STATED GOAL → Name every kind of gull that the birding diary below reports seeing at marsh point.

PROVIDED PASSAGE →

· · · · · · ·

Thursday, 23 December 2010

Now you see them..................

Had a stroll around part of the Parish this morning, the big freeze remains big and freezing! All pools in the area frozen and empty of birds. At marsh point there were a good number of gulls Black-headed, Common and a quite a few Herring Gulls. There were 25 Mute Swans and around 75 Canada Geese. Also present were Goldfinch, Wrens, Robins, Great/Blue Tits, a Bullfinch was near the bottom gate. On the track, I got into position at the top of the rise on the flood defence, I was about to trawl through the geese in the field next to the bund, Pink footed/Greylag, one never knows what might be with them, and as I find this a hard task I was determined to have a good look. Then as soon as began they all took off, then I noticed the dog walker! I managed to film the event, and I challenged them about not sticking to footpaths of which there are many! The response was everyone does it and the farmer doesn’t mind! So what about the geese? They continued, crossed the track and proceeded to continue along the bund.

Along the track I saw a good hundred or so Fieldfare, a few Redwing and at least 9 Song Thrush. In the ditch I glimpsed a Water Rail as I hurried on not wanting to disturb anything. A Buzzard was flying over being harassed by a pair of Crows. A Greenfinch was in the hedge along with a number of Dunnock, Robin, Wrens and about 20 Blackbirds.
I headed back via Aldcliffe village which looked very peaceful and Christmassy in the snow.

Sunday, 19 December 2010

Ice Age...........

The winter is back with vengeance after a couple of days of slightly above freezing temperatures. On the surface Aldcliffe looked beautiful, clear blue skies under an inch or so of snow and frozen pools. Look a bit deeper and it's a fight for survival. It was bloody brass monkey weather, and I felt it for those birds and animals desperately trying to stay alive in this record breaking cold spell. There were large sheets of ice floating down the river, the banks frozen.

· · · · · · ·

INFORMATION PROVIDED →
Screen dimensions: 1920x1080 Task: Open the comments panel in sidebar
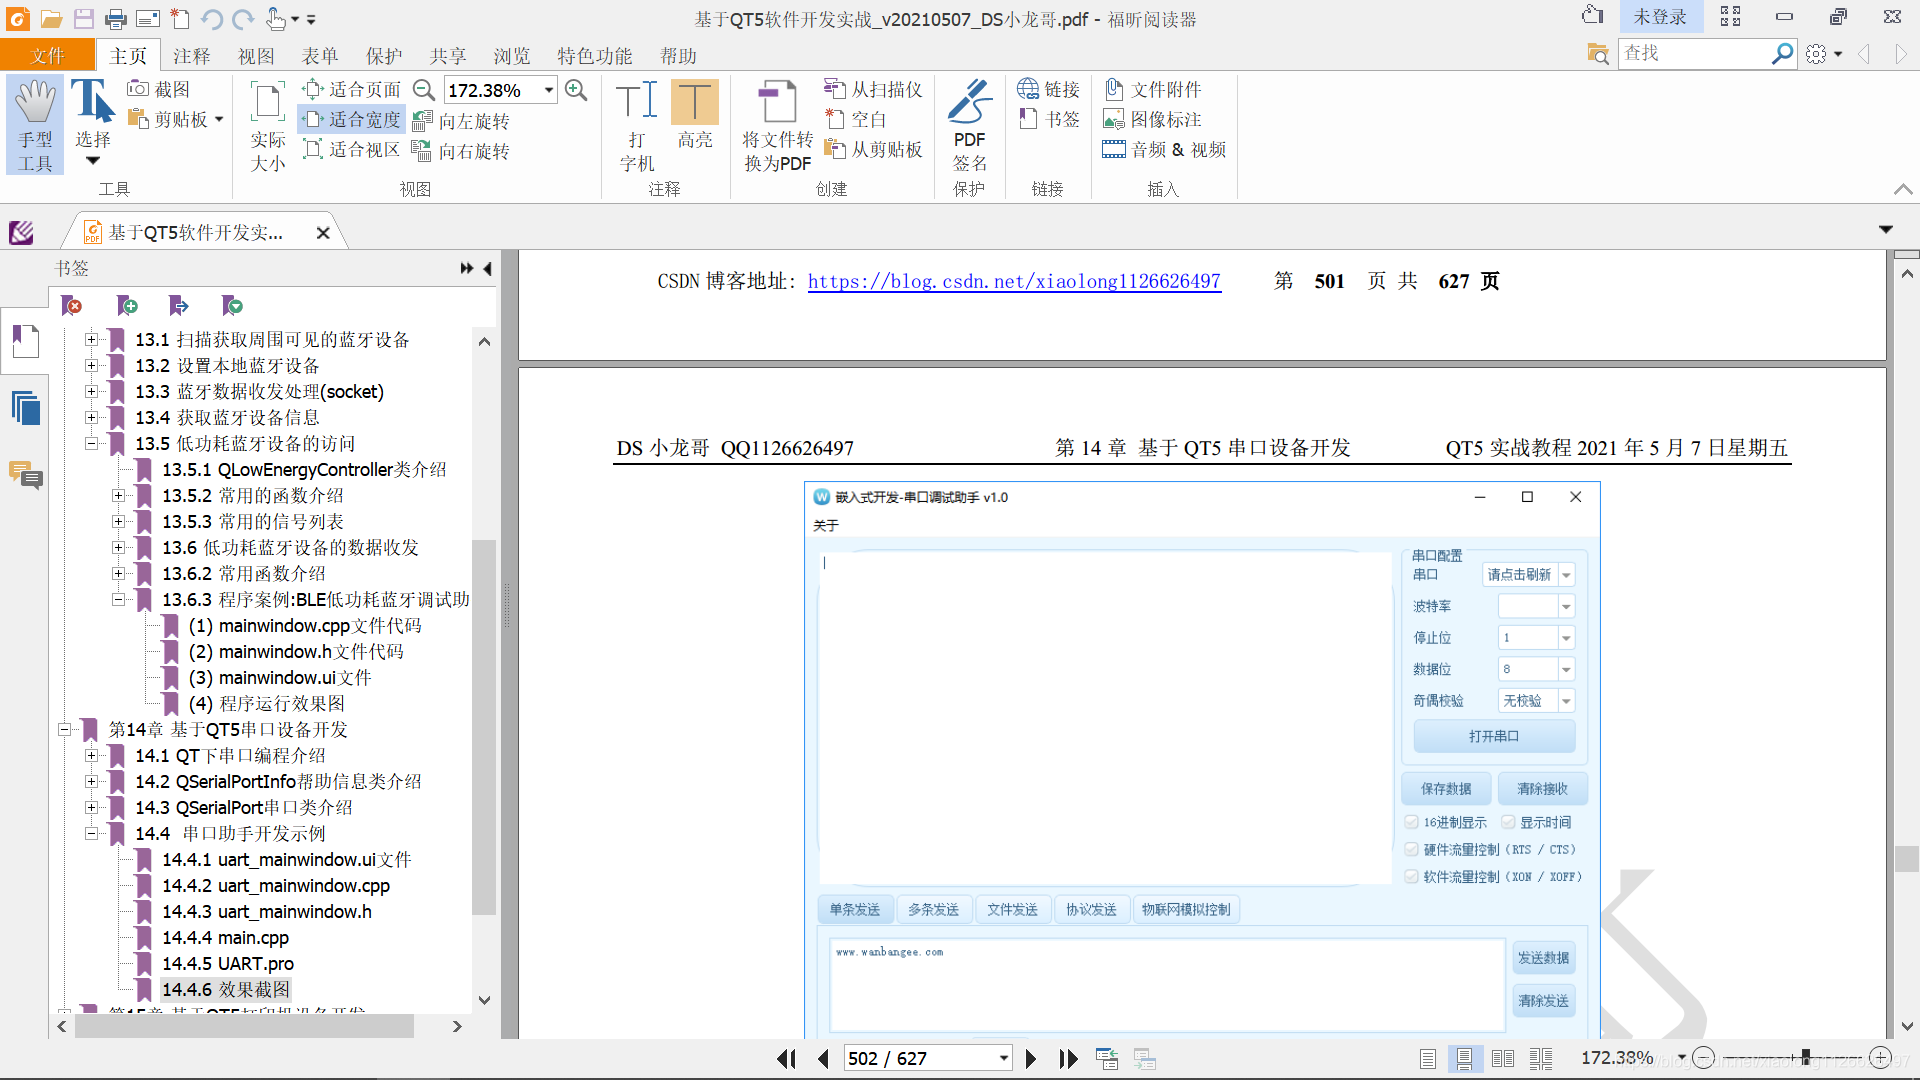[26, 475]
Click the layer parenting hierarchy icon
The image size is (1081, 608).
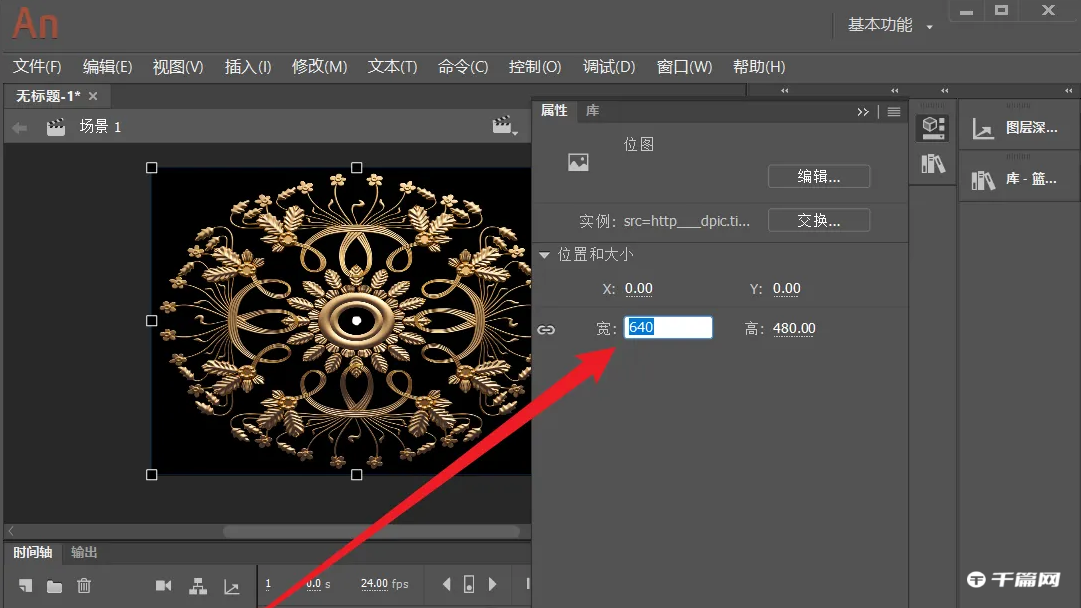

· · · · · · ·

SOLVED PROBLEM →
- Black-headed Gull
- Common Gull
- Herring Gull